**DOCUMENT PASSAGE:**
PATNA: The Central Bureau of Investigation (CBI) on Thursday took Sanjeev Kumar Singh, alias Sanjeev Mukhiya, on a four-day remand for interrogation in connection with the NEET-UG 2024 question paper leak case. Mukhiya, the alleged mastermind behind several question paper leak rackets, was arrested from Patna last Friday.
CBI special judge Sunil Kumar-2 granted the four-day remand after a petition was filed seeking his custody for interrogation in the undergraduate medical entrance exam case. Although the CBI had requested a seven-day remand, the court granted only four.
Mukhiya, a native of Bihar’s Nalanda district, is believed to be at the centre of an inter-state solver gang involved in leaking question papers of various national-level exams.
“We hope to get substantial clue in the medical entrance exam question paper leak case,” said an investigating officer on condition of anonymity.
During an earlier interrogation by Bihar Police’s Economic Offences Unit (EOU), Mukhiya reportedly claimed that he had helped several politicians, doctors and government officers by securing medical college seats for their children. He also confessed to maintaining connections with teachers at private coaching institutes, who would send candidates to him.

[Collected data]
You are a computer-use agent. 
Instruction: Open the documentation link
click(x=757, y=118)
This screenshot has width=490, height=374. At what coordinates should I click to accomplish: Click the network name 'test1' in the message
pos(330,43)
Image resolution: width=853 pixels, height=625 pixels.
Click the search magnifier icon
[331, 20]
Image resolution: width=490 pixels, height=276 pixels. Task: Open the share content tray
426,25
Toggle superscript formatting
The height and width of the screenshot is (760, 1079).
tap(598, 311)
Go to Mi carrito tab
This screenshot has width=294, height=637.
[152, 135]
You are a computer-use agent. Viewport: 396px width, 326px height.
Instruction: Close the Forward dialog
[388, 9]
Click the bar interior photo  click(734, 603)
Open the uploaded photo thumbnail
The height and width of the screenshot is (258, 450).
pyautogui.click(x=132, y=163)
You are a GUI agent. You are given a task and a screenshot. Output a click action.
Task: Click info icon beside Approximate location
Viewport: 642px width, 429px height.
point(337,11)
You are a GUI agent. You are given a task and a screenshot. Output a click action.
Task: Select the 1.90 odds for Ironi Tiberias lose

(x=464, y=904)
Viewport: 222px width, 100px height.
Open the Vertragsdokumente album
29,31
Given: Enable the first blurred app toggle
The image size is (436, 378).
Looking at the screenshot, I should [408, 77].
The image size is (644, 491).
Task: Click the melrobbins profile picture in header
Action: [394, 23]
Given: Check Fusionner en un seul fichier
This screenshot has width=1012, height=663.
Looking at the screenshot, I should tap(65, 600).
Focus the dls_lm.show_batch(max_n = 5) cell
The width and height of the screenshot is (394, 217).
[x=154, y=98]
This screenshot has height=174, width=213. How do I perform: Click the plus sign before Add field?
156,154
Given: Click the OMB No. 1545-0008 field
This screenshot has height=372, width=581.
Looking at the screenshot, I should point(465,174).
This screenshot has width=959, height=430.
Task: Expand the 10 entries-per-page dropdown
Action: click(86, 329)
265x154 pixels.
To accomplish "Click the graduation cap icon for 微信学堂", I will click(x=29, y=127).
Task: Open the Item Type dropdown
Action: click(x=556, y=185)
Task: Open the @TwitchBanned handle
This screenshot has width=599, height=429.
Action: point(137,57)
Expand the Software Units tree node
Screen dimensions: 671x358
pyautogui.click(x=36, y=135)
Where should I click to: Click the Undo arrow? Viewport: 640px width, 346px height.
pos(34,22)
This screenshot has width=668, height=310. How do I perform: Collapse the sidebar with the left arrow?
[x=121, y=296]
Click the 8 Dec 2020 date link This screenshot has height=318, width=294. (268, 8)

**WORK ORDER:**
From the news report on the NEET-UG paper leak case, quote the part that opens with the words containing "Mukhiya, a native" and closes with "condition of anonymity.". This data was drawn from a separate source.

**OUTPUT FOR THIS EXERCISE:**
Mukhiya, a native of Bihar’s Nalanda district, is believed to be at the centre of an inter-state solver gang involved in leaking question papers of various national-level exams.
“We hope to get substantial clue in the medical entrance exam question paper leak case,” said an investigating officer on condition of anonymity.